### What you are asked to do:
Copy out each line in the rows below that contains the string "Task". Count only matches with the same capitalization.

### Pointing data for screenshots:
====

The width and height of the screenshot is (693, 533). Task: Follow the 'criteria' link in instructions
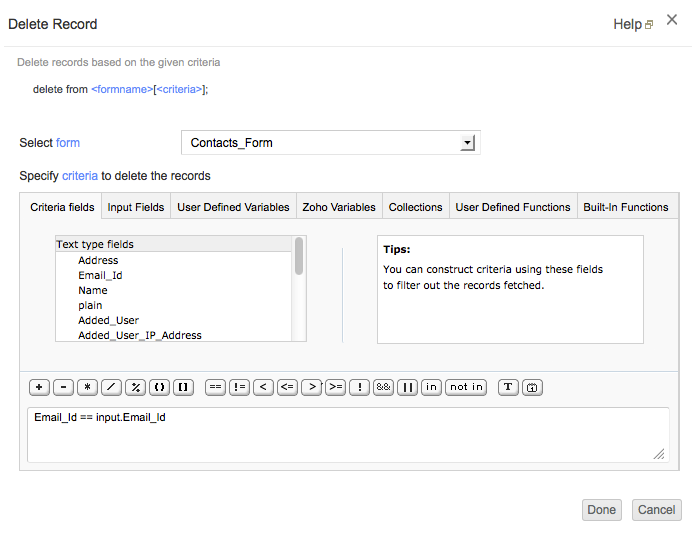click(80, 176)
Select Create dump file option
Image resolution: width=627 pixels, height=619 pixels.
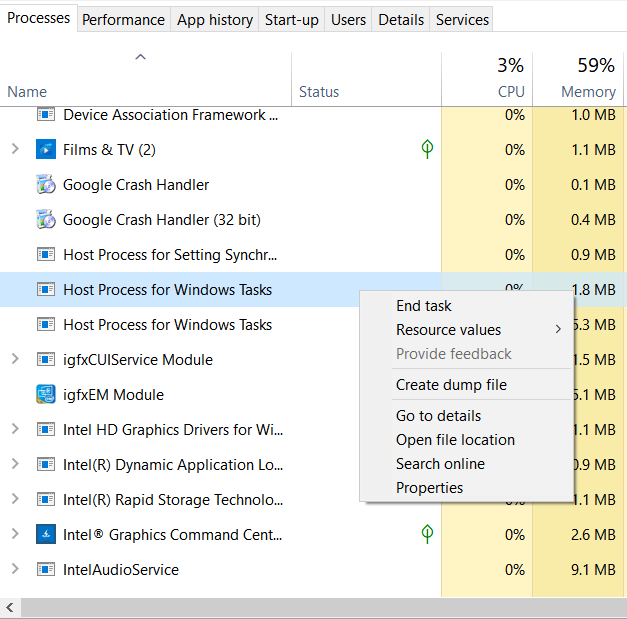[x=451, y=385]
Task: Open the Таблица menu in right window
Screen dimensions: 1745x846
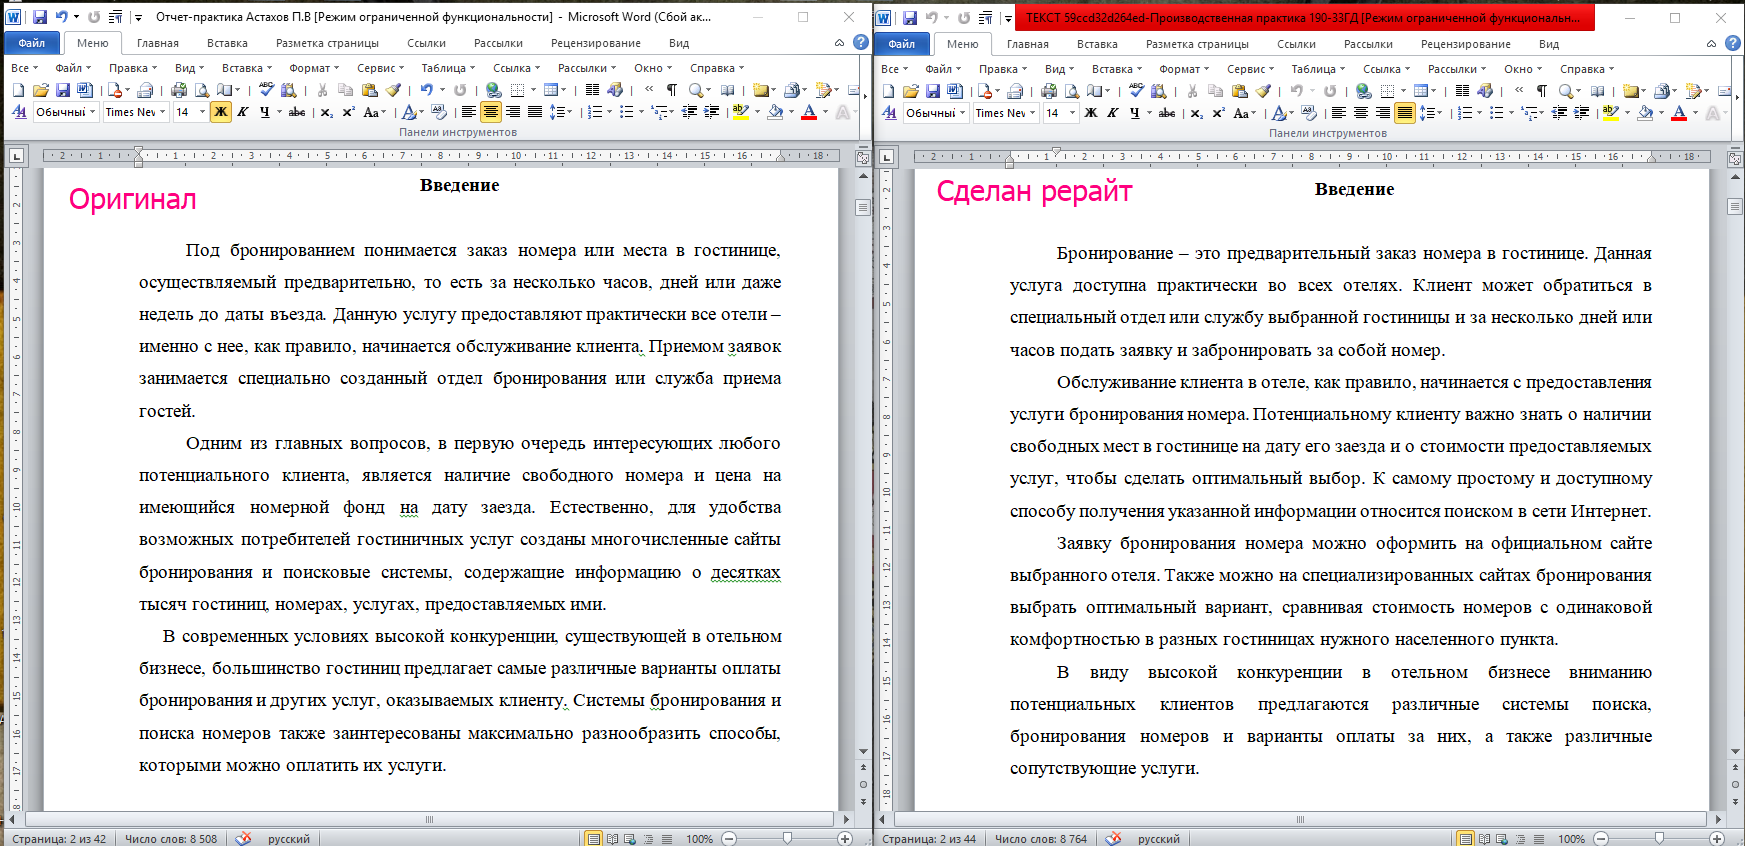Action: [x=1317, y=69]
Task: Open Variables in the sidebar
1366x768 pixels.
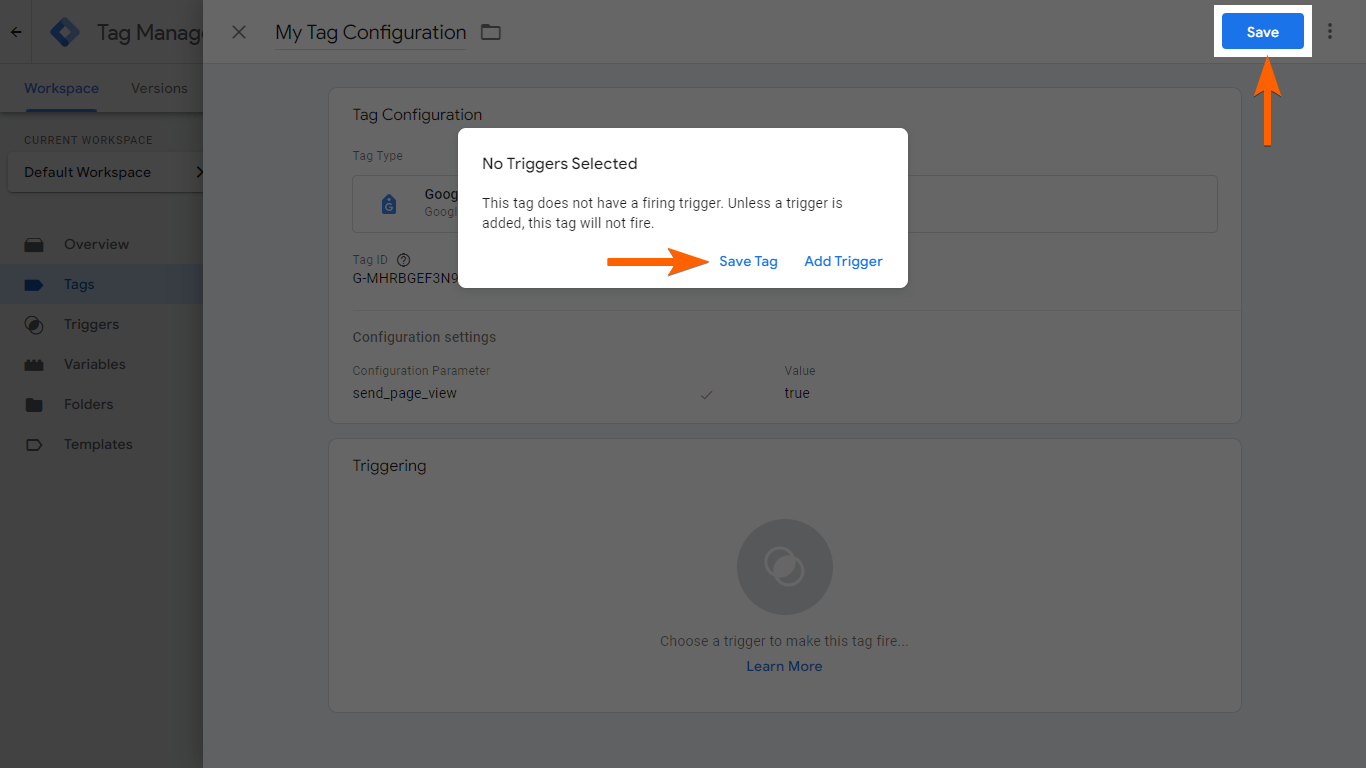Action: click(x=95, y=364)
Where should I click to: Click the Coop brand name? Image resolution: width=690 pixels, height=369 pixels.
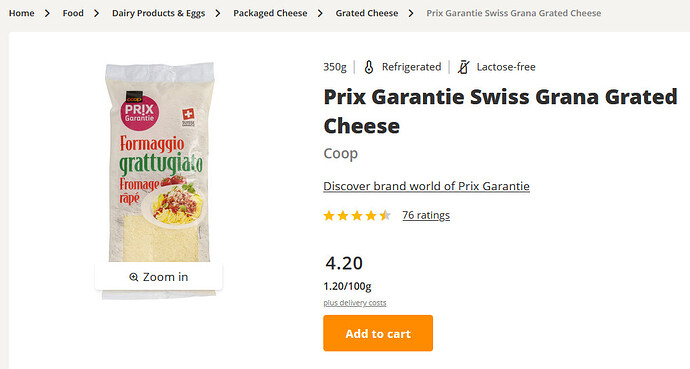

====

### Exercise answer:
The width and height of the screenshot is (693, 533). Task: Follow the 'criteria' link in instructions
Task: Open the Таблица menu in right window
Task: Open Variables in the sidebar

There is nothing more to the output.